In the report on Haitian migrants below, could you copy out everything from "The United States" down to "on U.S. soil." with "deportation flights" swapped for "removal flights"?

=== Selected text ===
::::::::

The United States is ramping up its Haitian migrant deportation flights from the state of Texas back to Haiti on Wednesday, even as thousands of other Haitians are being freed into the U.S. on the promise to appear at an immigration office within 60 days.
It was not immediately clear why U.S. officials were sending some of the estimated 14,000 Haitians, who had flocked from Mexico in recent days to the border city of Del Rio, Texas, back to the Caribbean nation, while others were registered and freed, at least for weeks, to stay on U.S. soil.
Thousands of the Haitian migrants have been released into the U.S. in recent days, according to an Associated Press report, expanding on a VOA account Tuesday that several hundred had been freed.
Many of the migrants had been living in Chile, Brazil and other South American countries after fleeing the rubble of a 2010 earthquake in Haiti. But they trekked to the U.S. border, based on erroneous social media accounts, that it was open at Del Rio, even though U.S. officials repeatedly urged migrants to stay where they were living.

::::::::

=== Supplied information ===
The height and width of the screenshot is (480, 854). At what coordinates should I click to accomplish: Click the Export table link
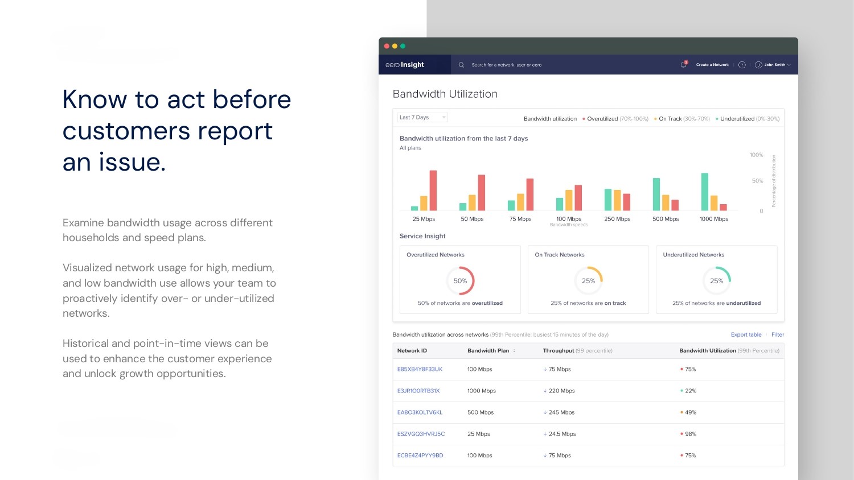point(746,335)

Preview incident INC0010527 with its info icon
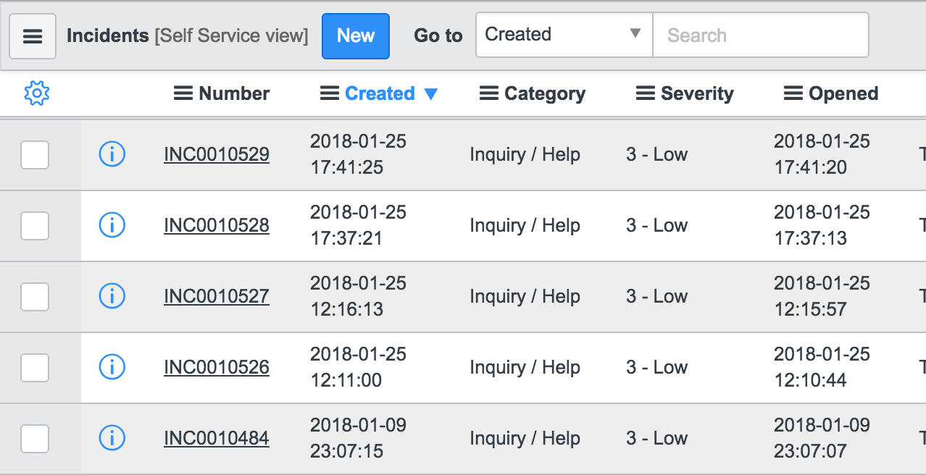(112, 296)
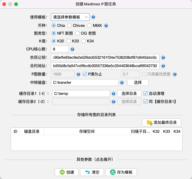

::::::::

=== Solution to this exercise ===
The United States is ramping up its Haitian migrant removal flights from the state of Texas back to Haiti on Wednesday, even as thousands of other Haitians are being freed into the U.S. on the promise to appear at an immigration office within 60 days.
It was not immediately clear why U.S. officials were sending some of the estimated 14,000 Haitians, who had flocked from Mexico in recent days to the border city of Del Rio, Texas, back to the Caribbean nation, while others were registered and freed, at least for weeks, to stay on U.S. soil.